NZB
Auf die Berufung der Beklagten wird das Urteil des Sozialgerichts Gelsenkirchen vom 16.10.2007 aufgehoben und die Klage wird abgewiesen. Außergerichtliche Kosten sind in beiden Rechstzügen nicht zu erstatten.
Tatbestand:
Streitig ist, ob die der Klägerin bewilligte Hinterbliebenenrente mit dem ungeminderten Zugangsfaktor von 1,0 zu berechnen ist.
Die Klägerin ist die Witwe des am 00.00.1947 geborenen und am 00.00.2005 verstorbenen Versicherten. Die Beklagte bewilligte ihr mit Bescheid vom 27.12.2005 große Witwenrente ab 06.11.2005. Dabei legte sie einen verminderten Zugangsfaktor von 0,892 zugrunde und berücksichtigte eine Zurechnungszeit vom 01.12.2005 bis 18.11.2007. Den dagegen erhobenen Widerspruch der Klägerin, der sich gegen die Minderung des Zugangsfaktors richtete, wies sie mit Widerspruchsbescheid vom 17.07.2006 zurück: Nach § 77 Abs. 2 S. 1 Nr 4 SGB VI vermindere sich der Zugangsfaktor bei Hinterbliebenenrenten für jeden Kalendermonat, der sich vom Ablauf des Monats, in dem der Versicherte verstorben ist, bis zum Ablauf des Kalendermonats der Vollendung des 63. Lebensjahres des Versicherten ergibt, um 0,003. Nach Abs. 2 S. 2 der genannten Vorschrift werde für die Bestimmung des maßgeblichen Zugangsfaktors nicht auf den Tod, sondern auf die Vollendung des 60. Lebensjahres abgestellt. Sterbe der Versicherte vor Vollendung des 60. Lebensjahres, so betrage der Zugangsfaktor für die Hinterbliebenenrente automatisch 0,892.

Einträge zum Auffinden von Wörtern und Elementen >>
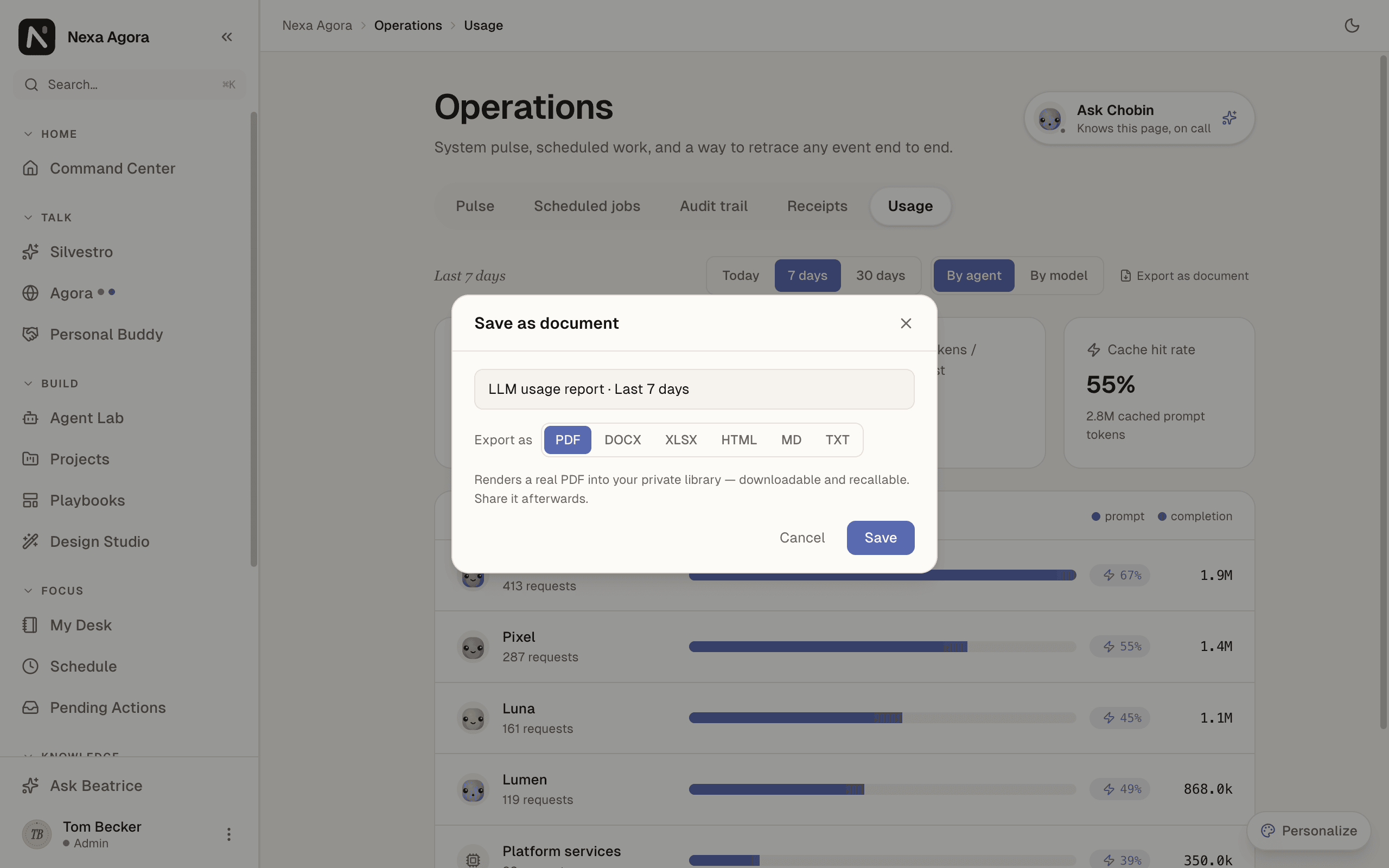This screenshot has width=1389, height=868.
Task: Collapse the sidebar with double-chevron icon
Action: [x=227, y=37]
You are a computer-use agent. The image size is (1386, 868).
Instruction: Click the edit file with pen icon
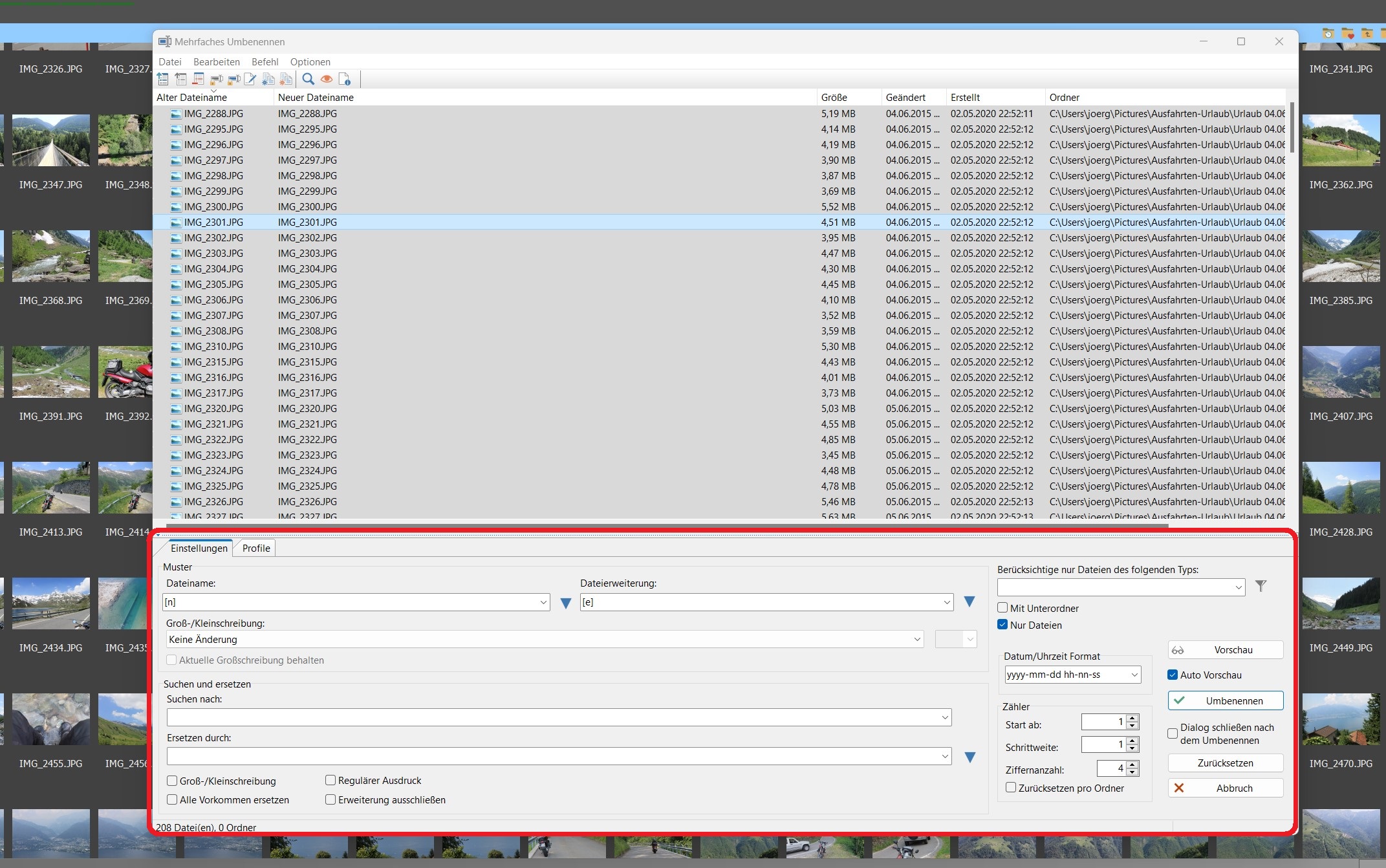250,79
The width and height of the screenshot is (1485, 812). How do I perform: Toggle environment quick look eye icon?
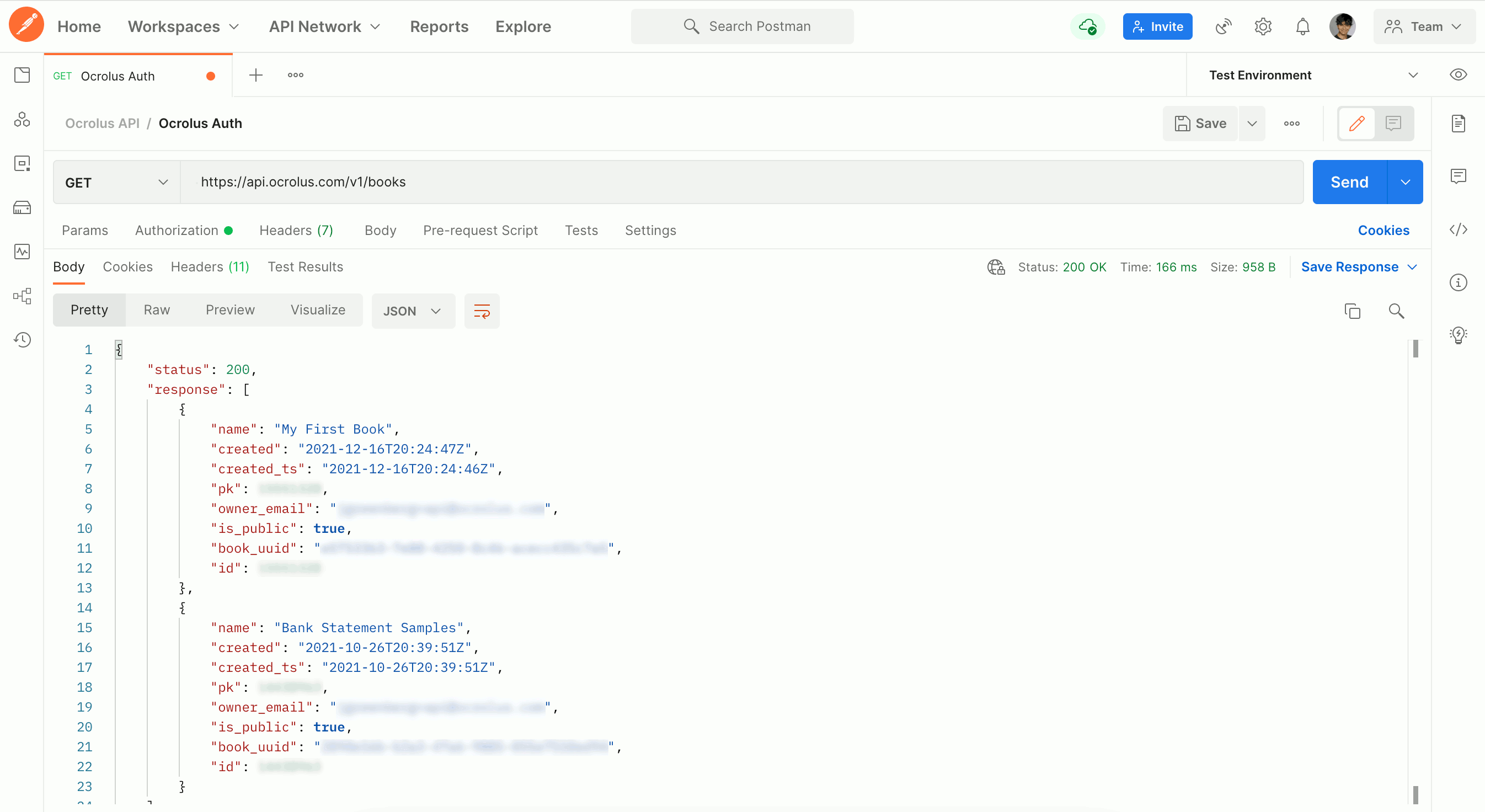[x=1458, y=75]
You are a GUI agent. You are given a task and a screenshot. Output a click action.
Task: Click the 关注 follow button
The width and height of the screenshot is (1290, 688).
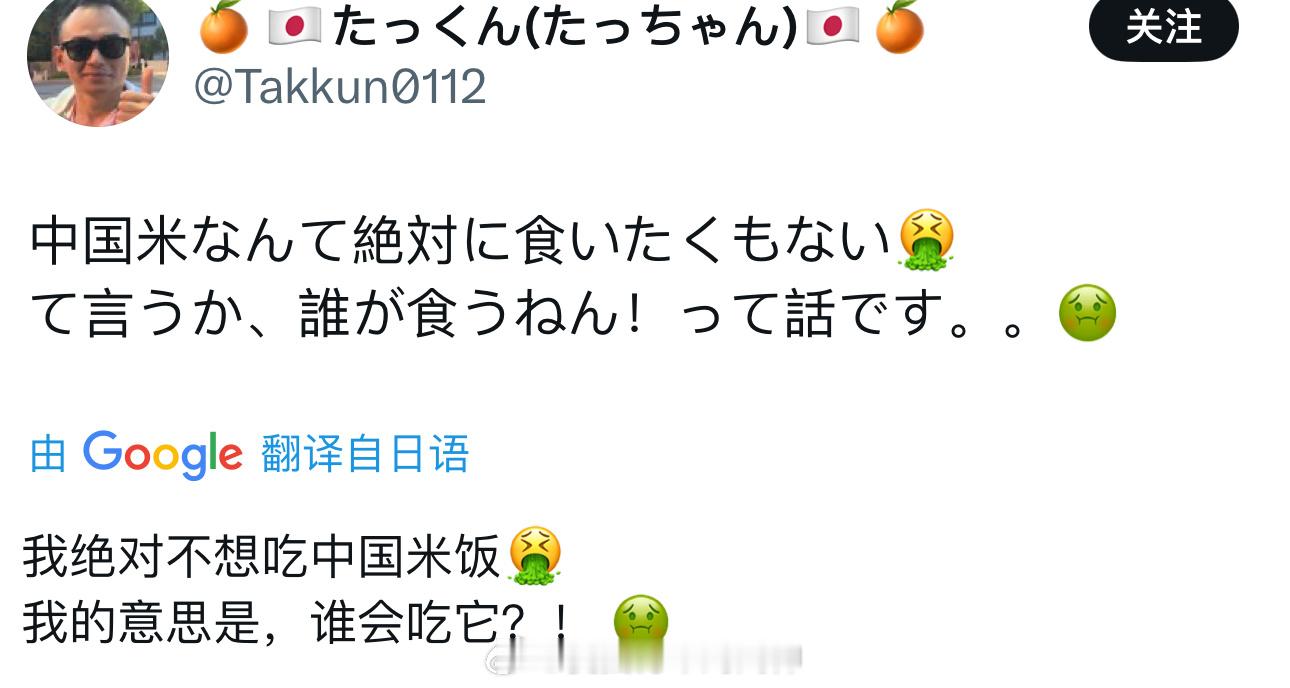tap(1163, 28)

AUFGABENSTELLUNG >>
Beantworten Sie anhand des Urteils die folgenden Fragen:
(a) Welches Gericht hat das durch die Berufung aufgehobene Urteil erlassen, und an welchem Datum?
(b) Ab welchem Datum wurde der Klägerin die große Witwenrente bewilligt?
(c) Um welchen Wert vermindert sich der Zugangsfaktor nach § 77 Abs. 2 S. 1 Nr 4 SGB VI für jeden Kalendermonat?

LÖSUNG >>
(a) Das Sozialgericht Gelsenkirchen, am 16.10.2007.
(b) Ab dem 06.11.2005.
(c) Um 0,003.